=== PODANY FRAGMENT ===

#####

Ziarna kawy palone jaśniej potrzebują wyższej temperatury wody, a zapewnić odpowiednią ekstrakcję kawy.
Dobry Barista tak jak dobry Kucharz przygotuje swoje espresso według receptury którą
wcześniej przygotował i dostosuje do ziaren które ma w młynku, tak aby atrybuty espresso były
jak najlepszej jakości.
• Aromat (odczuwalny przez nos)
• Balans smaku (kwaskowy, słodki, gorzki)
• Flavour (smak, aromat i tekstura)
• Body / Tekstura
• Posmak (długość i intensywność)
Barista za pomocą swoich narzędzi pracy, poza oczywistymi jak ekspres i młynek będzie używał
dystrybutora który zapewni równomierne rozłożenie kawy w baskecie (sitko w portafiltrze) co
przy odpowiednim i równym ubiciu tamperem zapewni nam równą ekstrakcję i zapobiegnie
kanałowaniu. Użyje również wagi, która pomoże mu zbudowaniu swojej receptury.
A czym jest receptura? Receptura to masa sucha i mokra w czasie.

#####

=== LISTA ZADAŃ ===
1) Oceń, czy poniższe stwierdzenia zgadzają się z fragmentem o przygotowaniu espresso. Przy każdym odpowiedz „tak” lub „nie” i przytocz dosłownie rozstrzygające słowa tekstu.
(a) Dystrybutor służy do równomiernego rozłożenia kawy w baskecie.
(b) Aromat jest odczuwalny przez język.
(c) Do ubijania kawy barista używa wagi.
2) Wymień wszystkie atrybuty espresso wypunktowane we fragmencie o przygotowaniu espresso.
3) Napisz dalszy ciąg fragmentu o przygotowaniu espresso, zaczynając od miejsca po jego ostatnim zdaniu.
Wpisy nie są potrzebne do rozwiązania zadań.

=== WPISY ===
#####

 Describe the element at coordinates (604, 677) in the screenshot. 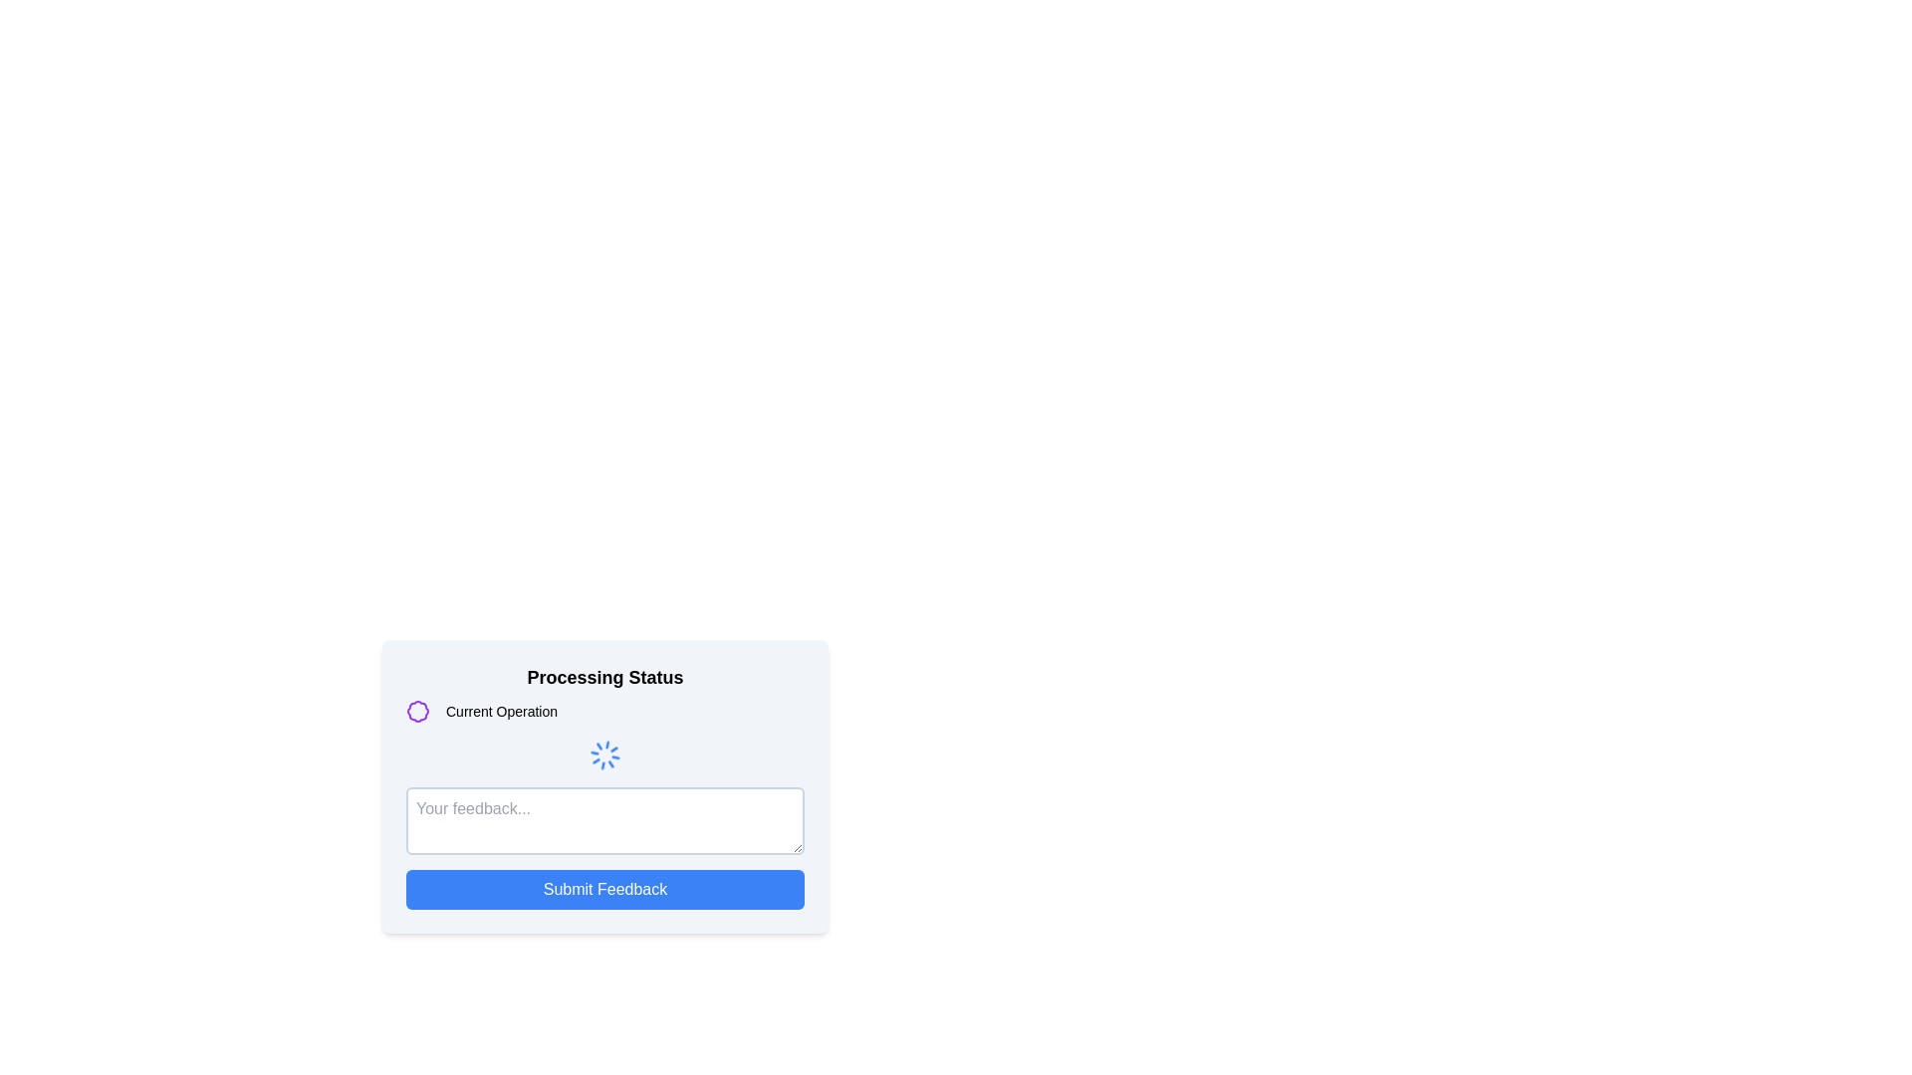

#####

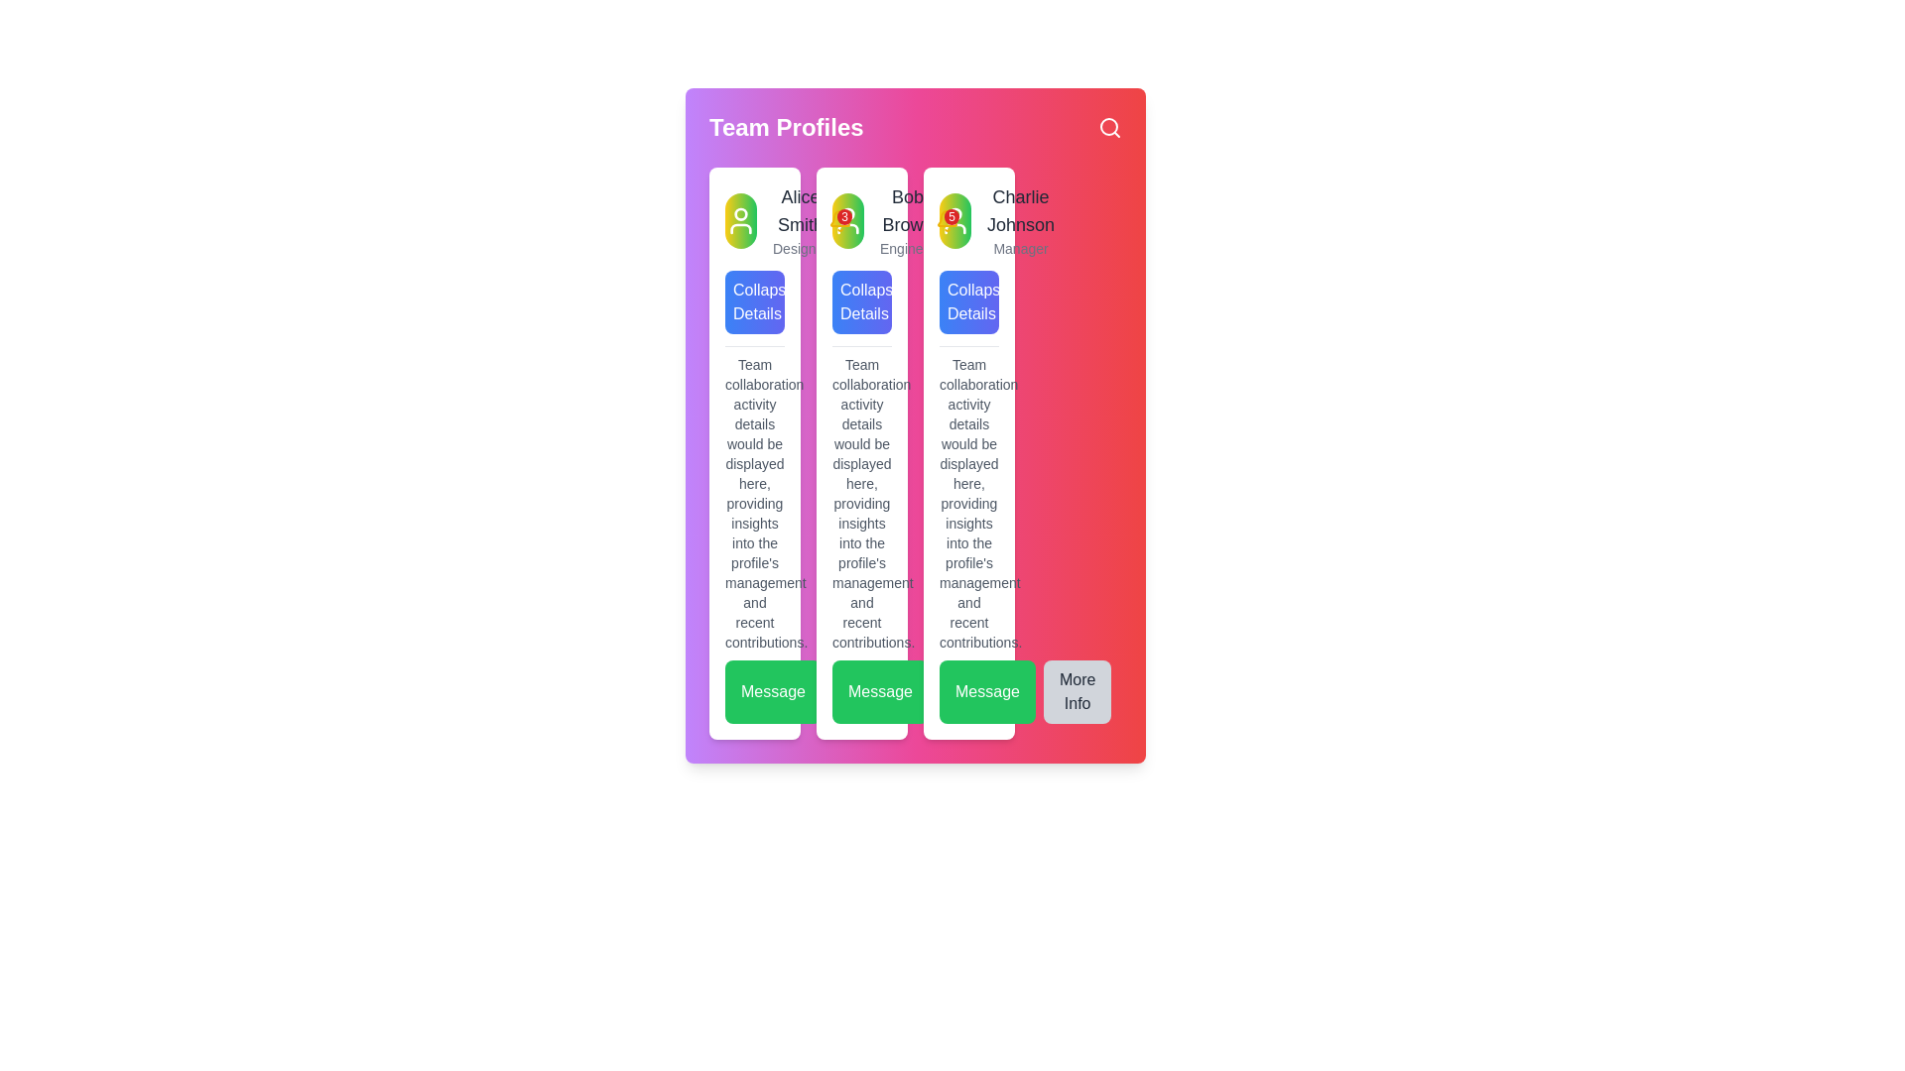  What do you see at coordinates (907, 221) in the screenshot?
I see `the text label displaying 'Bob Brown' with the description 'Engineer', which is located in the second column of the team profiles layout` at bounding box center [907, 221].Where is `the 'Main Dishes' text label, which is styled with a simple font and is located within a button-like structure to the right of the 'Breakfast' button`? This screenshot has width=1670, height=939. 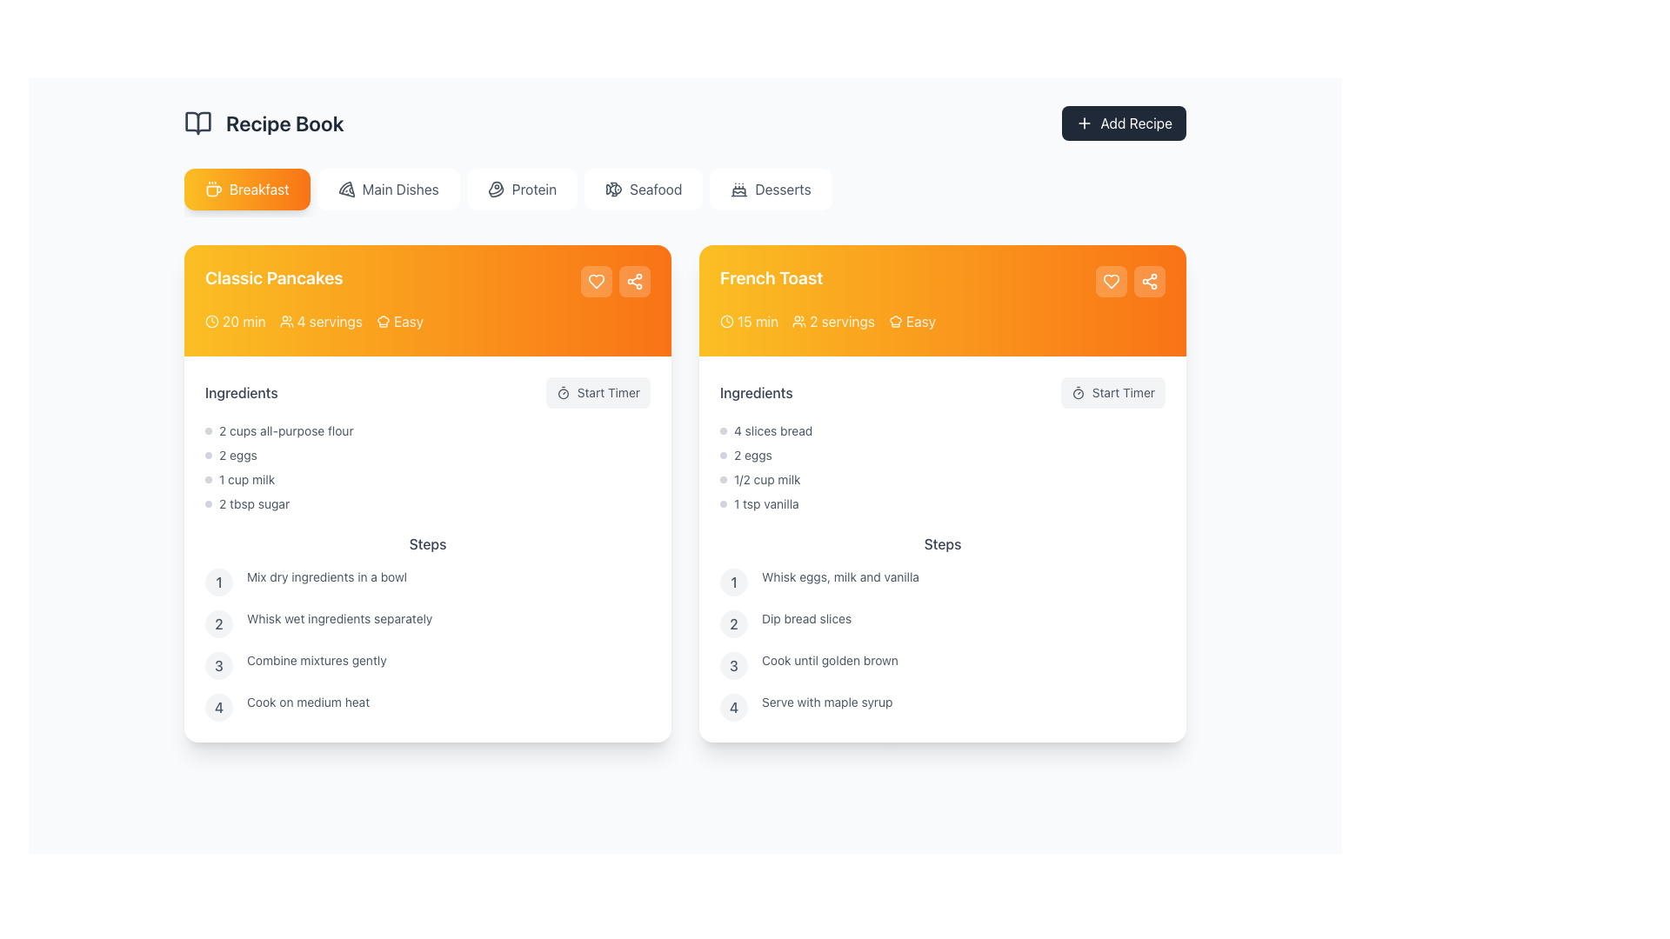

#####

=== ODPOWIEDZI PISEMNE ===
1)
(a) Tak: „dystrybutora który zapewni równomierne rozłożenie kawy w baskecie”.
(b) Nie: „Aromat (odczuwalny przez nos)”.
(c) Nie: „przy odpowiednim i równym ubiciu tamperem”.

2) Aromat, Balans smaku, Flavour, Body / Tekstura, Posmak.

3)
Przykładowa receptura z której ja zawsze wychodzę:
• 18g zmielonej kawy
• 36-38g uzysku (naparu w filiżance)
• W 27-30 sekund
Receptura oraz waga pozwalają uzyskać powtarzalność.
Dlaczego waga a nie ilość ml? Ponieważ świeża kawa i kawa mocnej odgazowana będą różniły
się ilością napowietrzonej cremy w espresso. Uzależnione jest to od zawartości Co2 w kawie oraz
od samego pochodzenia ziarna. Na przykład ziarna z Etiopi będą miały mniej cremy niż ziarna
palone tego samego dnia z kawy pochodzącej z Indonezji. Tutaj też moja sugestia odnośnie
świeżości kawy.Świeża kawa jest super i wszyscy ją lubimy, ale jeśli chcecie się cieszyć pełnią smaku espresso, nie parzcie super świeżo palonej kawy. Kawa świeżo palona zawiera bardzo dużo dwutlenku
węgla, którego przez pierwsze dwa tygodnie jest bardzo dużo. Nadmiar dwutlenku węgla
przysłania nam niektóre z atrybutów espresso, a według mnie te najważniejsze którymi są
słodycz i tekstura.
Tak to wygląda z moich obserwacji pracując kilka lat w palarni i mając styczność z świeżą kawą
na co dzień. Więc po jakim czasie najlepiej zacząć parzyć espresso od daty palenia? Nie
odpowiem na to pytanie jednoznacznie, ponieważ zależne będzie to od tego jaka to kawa i jak szybko została spakowana po wypaleniu.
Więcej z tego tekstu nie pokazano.